Saying that Equity's leadership is "very concerned" about the issue, a source said the union's governing council has just approved "two new touring contracts for low-guarantee tours" which are being offered to Troika, Big League and Networks "to prevent the non-union tours from happening." Last month, non-union producer Troika issued a statement concerning Equity's depiction of the circumstances leading to the Barry Williams' fine over Sound of Music, as well as the union wages that were being allegedly lost due to his involvement with the non-Equity show. "It costs over $2,600 a week to put a single actor on stage," the statement read. "That comes to an annual compensation package of over $135,000 bare minimum, no matter what the size of the roll. Yet, Equity condones numerous other contracts with compensation at less than half this amount. Equity's treatment of the Sound of Music production is untenable and has made it impossible for the producers to employ their membership. The have no one to blame but themselves."
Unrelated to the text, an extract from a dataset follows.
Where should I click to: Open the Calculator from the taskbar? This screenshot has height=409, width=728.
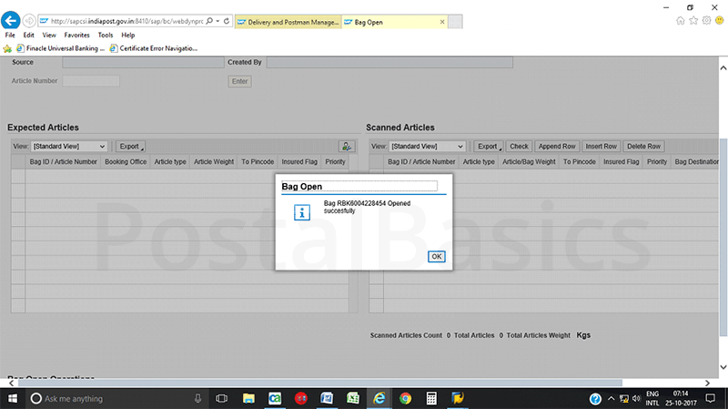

Still another Troika statement issued last month indicates that "Actors' Equity has numerous performer contracts tailored to different situations; many of which sanction salaries well below the minimums paid on this production [Sound of Music]. The union has refused to differentiate between a 30-week tour such as ours and the 15-year runs of the mega musicals that have recouped their investment many times over. This show has a very large cast and an expensive physical production. Although we have asked repeatedly, the union has refused to grant meaningful concessions."
Equity continues its informational picket of Troika's Sound of Music tour, and has staff on location in San Antonio for that purpose at this writing.